Three and a half hours. That's how long it took to search for my bad boys in my manuscript and remove them. What were they?
- Any version of the word "sudden." Everything seems to happen "suddenly" in my story, which is a weak way to create suspense. This word should be used very rarely. Like any adverb, "suddenly" can weaken the phrase it's supposed to modify. If "something jumped out," we know it was sudden, or we'd use the word "sauntered."
- Which brings us to... adverbs. Read every sentence that contains an adverb. If you can get rid of it, do so. It's a cardinal rule of good writing, but one I ignore in draft. Later I go back and choose words that punch up the sentence. A strong verb or pungent adjective is always better than an adverb. Not that they all have to be eliminated. They exist for a reason, and there is a place for them. Just not three in every paragraph.
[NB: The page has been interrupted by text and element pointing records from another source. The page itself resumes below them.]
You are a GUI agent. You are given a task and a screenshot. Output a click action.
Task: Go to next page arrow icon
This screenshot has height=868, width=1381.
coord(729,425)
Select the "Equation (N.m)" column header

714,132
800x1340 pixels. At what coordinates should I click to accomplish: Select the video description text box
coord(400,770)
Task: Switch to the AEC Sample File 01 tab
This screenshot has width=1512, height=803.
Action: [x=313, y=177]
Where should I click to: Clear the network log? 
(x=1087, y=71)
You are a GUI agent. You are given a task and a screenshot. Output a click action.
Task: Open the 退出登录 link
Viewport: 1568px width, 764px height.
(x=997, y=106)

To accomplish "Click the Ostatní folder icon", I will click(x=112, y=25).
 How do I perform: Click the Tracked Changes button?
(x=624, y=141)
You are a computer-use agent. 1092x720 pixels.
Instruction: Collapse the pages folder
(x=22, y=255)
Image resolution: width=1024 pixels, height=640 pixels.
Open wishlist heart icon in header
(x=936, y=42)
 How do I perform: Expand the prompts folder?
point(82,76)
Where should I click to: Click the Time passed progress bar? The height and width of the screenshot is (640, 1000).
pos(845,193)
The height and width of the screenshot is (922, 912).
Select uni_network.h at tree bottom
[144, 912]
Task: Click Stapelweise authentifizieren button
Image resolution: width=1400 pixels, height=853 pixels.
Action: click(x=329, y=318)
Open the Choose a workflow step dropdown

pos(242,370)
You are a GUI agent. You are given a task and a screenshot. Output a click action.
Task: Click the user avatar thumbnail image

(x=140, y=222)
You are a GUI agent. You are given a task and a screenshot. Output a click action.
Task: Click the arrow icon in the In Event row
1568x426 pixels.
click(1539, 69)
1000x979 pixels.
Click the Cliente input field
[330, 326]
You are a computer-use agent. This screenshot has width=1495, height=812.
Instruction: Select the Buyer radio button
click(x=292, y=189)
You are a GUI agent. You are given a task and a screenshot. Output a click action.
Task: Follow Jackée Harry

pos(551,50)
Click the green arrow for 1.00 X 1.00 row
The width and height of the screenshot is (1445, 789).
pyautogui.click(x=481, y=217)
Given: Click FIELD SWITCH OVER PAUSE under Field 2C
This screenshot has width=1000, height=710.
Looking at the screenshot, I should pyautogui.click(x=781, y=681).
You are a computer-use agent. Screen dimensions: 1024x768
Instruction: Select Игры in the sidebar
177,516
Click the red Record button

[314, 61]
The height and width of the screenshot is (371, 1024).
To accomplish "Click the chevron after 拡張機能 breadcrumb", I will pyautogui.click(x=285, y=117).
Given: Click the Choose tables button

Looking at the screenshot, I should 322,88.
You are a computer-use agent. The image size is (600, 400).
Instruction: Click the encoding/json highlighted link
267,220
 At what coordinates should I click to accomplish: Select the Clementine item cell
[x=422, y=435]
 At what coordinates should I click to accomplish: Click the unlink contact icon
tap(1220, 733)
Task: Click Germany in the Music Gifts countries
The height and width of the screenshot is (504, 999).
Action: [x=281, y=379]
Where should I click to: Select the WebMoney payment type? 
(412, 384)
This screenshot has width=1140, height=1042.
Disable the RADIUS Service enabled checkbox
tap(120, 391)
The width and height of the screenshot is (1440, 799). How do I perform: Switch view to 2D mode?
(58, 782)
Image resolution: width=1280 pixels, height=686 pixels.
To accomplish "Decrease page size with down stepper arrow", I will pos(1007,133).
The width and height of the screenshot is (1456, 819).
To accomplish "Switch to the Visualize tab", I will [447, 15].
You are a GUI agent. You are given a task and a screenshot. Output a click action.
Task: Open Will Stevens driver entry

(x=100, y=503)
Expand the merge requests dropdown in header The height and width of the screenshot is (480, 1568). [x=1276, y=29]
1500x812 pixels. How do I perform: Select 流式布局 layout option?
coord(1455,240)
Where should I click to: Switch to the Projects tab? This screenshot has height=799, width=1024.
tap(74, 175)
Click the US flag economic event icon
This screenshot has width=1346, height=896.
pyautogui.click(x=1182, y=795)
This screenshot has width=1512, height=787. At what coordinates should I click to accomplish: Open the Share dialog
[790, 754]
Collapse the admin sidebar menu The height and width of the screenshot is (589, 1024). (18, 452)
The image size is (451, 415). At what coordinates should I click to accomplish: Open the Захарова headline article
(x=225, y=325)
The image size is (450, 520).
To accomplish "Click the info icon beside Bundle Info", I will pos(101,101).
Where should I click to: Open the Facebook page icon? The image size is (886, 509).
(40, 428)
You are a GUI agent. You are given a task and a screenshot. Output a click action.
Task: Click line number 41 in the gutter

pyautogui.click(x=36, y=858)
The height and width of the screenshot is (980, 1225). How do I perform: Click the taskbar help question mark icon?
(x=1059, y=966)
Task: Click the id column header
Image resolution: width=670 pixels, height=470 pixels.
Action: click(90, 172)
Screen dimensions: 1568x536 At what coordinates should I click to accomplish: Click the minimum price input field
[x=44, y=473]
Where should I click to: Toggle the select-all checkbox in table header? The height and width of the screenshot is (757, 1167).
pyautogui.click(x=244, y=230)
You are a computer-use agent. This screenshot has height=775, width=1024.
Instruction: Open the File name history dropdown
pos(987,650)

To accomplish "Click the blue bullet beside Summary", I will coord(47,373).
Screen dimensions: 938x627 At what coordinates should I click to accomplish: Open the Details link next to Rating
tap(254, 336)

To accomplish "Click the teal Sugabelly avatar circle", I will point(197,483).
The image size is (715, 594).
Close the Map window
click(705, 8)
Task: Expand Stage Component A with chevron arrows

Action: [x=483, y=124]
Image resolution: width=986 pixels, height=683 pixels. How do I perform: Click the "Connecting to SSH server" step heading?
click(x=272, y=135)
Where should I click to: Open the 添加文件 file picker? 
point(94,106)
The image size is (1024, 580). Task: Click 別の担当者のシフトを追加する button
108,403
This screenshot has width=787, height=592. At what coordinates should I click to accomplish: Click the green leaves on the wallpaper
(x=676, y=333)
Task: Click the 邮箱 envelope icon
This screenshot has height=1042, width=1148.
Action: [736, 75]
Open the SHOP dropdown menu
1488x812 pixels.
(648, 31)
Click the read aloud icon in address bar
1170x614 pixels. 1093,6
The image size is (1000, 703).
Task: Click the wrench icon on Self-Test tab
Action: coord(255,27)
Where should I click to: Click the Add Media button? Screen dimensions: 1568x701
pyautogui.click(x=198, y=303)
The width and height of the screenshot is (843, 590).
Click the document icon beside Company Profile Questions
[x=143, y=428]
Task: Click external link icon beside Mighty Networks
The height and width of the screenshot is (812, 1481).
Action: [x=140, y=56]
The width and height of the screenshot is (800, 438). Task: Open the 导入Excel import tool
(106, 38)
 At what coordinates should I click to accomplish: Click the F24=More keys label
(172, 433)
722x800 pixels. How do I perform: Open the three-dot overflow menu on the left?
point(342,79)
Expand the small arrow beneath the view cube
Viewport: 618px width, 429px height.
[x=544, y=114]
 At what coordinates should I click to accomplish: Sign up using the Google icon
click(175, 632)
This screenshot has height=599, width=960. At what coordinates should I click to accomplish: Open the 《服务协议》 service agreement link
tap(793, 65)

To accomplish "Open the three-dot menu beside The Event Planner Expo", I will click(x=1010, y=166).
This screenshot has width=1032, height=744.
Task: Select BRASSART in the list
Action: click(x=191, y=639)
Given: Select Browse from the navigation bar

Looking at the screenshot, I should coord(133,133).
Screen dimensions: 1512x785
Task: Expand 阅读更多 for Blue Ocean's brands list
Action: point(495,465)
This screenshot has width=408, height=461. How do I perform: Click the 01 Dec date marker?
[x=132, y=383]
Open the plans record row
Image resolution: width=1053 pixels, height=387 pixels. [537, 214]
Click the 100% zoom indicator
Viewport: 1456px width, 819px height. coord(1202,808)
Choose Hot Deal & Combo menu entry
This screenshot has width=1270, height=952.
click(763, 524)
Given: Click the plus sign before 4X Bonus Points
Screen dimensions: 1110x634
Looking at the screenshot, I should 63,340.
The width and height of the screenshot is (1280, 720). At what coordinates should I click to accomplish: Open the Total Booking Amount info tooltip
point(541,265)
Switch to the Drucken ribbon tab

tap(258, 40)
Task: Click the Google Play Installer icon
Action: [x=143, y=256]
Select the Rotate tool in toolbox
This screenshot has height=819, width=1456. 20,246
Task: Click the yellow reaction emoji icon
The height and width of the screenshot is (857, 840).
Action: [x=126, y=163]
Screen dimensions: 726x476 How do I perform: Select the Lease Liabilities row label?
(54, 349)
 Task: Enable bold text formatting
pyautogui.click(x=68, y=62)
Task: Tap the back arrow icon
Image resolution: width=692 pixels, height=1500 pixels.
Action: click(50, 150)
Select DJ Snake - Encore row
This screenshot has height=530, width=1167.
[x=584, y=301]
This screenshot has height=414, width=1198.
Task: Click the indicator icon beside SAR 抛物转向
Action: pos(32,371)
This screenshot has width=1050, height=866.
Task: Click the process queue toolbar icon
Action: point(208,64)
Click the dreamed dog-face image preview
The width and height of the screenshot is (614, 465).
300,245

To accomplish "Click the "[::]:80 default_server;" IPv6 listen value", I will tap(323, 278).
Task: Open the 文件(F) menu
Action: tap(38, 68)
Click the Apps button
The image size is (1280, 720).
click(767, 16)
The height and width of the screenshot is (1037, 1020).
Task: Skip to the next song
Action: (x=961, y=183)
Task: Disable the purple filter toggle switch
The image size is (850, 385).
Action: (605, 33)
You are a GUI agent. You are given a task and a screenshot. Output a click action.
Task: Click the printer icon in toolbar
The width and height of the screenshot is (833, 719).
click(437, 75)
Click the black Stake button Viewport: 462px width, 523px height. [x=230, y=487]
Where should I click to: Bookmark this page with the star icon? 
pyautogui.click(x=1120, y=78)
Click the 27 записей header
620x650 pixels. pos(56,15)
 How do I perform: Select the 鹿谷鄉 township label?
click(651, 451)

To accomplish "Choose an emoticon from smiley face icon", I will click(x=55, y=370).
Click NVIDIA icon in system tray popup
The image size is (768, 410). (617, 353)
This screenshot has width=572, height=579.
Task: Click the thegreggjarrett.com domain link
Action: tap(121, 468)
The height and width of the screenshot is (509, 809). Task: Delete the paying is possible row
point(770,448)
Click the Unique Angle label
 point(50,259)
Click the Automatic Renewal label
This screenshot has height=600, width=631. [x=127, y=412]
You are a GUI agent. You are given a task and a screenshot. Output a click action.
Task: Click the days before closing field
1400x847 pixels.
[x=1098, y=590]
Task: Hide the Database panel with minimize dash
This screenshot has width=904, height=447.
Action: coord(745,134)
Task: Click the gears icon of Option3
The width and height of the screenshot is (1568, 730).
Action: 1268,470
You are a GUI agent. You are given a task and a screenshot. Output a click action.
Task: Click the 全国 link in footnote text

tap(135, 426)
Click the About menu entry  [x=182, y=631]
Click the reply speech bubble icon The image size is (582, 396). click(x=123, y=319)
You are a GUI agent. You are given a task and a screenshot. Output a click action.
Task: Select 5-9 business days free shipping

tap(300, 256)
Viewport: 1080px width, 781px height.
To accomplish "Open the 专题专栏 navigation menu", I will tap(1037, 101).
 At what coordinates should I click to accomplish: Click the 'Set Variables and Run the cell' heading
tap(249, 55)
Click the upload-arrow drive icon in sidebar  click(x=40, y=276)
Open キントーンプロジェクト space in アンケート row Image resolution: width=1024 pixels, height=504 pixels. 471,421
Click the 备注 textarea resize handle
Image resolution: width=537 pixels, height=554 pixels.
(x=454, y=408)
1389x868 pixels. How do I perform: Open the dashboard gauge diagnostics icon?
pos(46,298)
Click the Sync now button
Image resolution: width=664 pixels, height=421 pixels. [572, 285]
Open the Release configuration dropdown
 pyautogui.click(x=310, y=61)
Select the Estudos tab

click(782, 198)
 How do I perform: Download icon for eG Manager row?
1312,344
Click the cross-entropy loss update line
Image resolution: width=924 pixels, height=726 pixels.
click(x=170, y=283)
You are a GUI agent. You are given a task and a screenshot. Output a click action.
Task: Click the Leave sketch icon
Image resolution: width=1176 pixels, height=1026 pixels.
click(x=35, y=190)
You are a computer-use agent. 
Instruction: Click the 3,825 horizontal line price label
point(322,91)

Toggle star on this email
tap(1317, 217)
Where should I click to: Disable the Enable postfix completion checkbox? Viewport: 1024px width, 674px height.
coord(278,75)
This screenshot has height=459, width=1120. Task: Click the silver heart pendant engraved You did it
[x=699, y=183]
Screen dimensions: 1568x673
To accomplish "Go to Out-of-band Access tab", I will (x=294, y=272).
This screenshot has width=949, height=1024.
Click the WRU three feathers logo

- "Conjunction junction, what's your function..." That Schoolhouse Rock ditty must have stuck in my head, but I must not have learned anything from it since the function of conjunctions in my manuscript is to begin sentences. Nine times out of ten, they weren't doing their usual job of connecting phrases and clauses. They were meaningless appendages meant to transition the reader into the new paragraph. Cut, cut, cut = stronger sentences. I guess I'm fortunate that "Interjections!" that show "Excitement!" and "Emotion!" "Hallelujah!" didn't stick in my head.